你一定要了解的数据结构-并查集

今天要介绍一种非常重要的数据结构-并查集,这种数据结构常常被用于检测有环图的问题。

问题引入

给定一些节点,我们想要确定这些节点哪些属于同一个子集,该怎么做?现在假定这些节点之间通过边来连接,我们尝试用图片来表示一下。

节点通过边相连

我们可以看到一共有6个节点,其中0、1、2、3这几个节点之间是连通的,4和5也是连通的。所以我们可以把上面6个节点分为两个集合,集合1包含0、1、2、3共4个节点,集合2包含4和5两个节点。

通过图片表示很直观,但是,我们如何用代码实现呢?

思路分析

由上面的内容我们很容易知道,两个节点如果属于同一集合就能够找到一条路径连通这两个节点,但是怎么才能找到这条路径呢?我们需要对这些节点进行等级划分,每个节点只需要记住自己的上级节点即可,这样的话两个节点分别向上查找,一直找到顶层的节点,如果顶层节点相同,我们就判定这两个节点属于同一子集,否则不是同一子集。

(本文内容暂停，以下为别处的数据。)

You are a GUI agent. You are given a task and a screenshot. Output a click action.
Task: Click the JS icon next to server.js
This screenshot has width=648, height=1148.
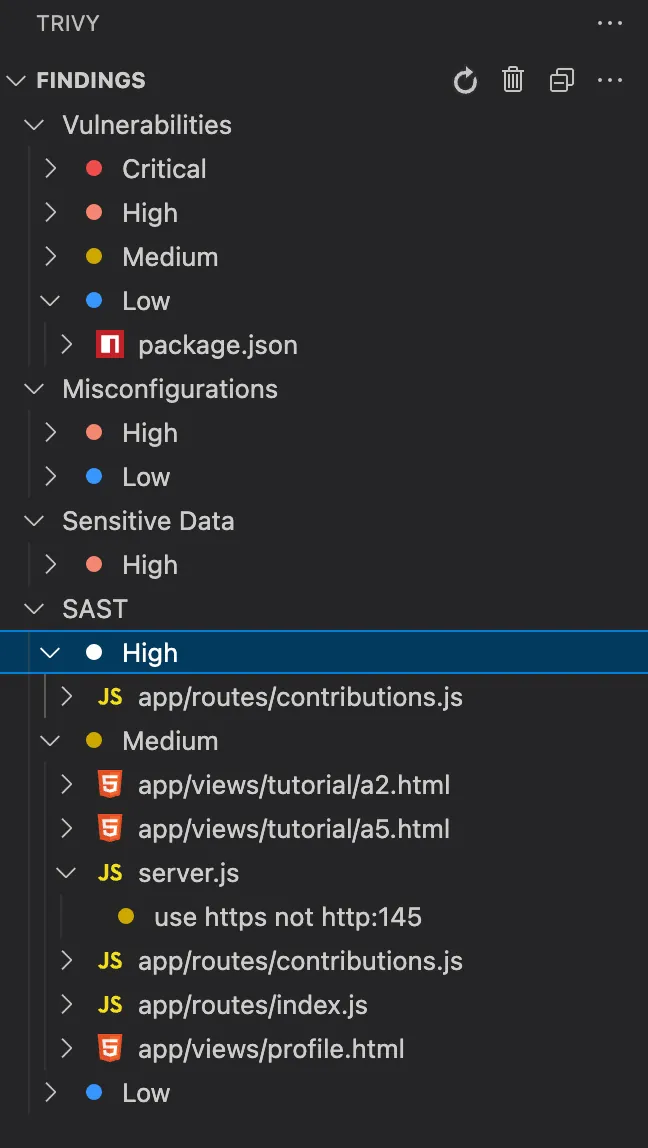pos(110,873)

等等,这不就是树吗?说的没错,维基百科中这样定义并查集:在计算机科学中,并查集是一种树型的数据结构,用于处理一些不交集(Disjoint Sets)的合并及查询问题。怎么样,是不是感觉并查集的设计思路很精妙。

我们来思考一下并查集的代码怎么写,首先咱们需要设置一个parent数组用来存储上级节点,初始时数组中的所有值均为-1,表示没有上级节点,我们先来写一下这个方法。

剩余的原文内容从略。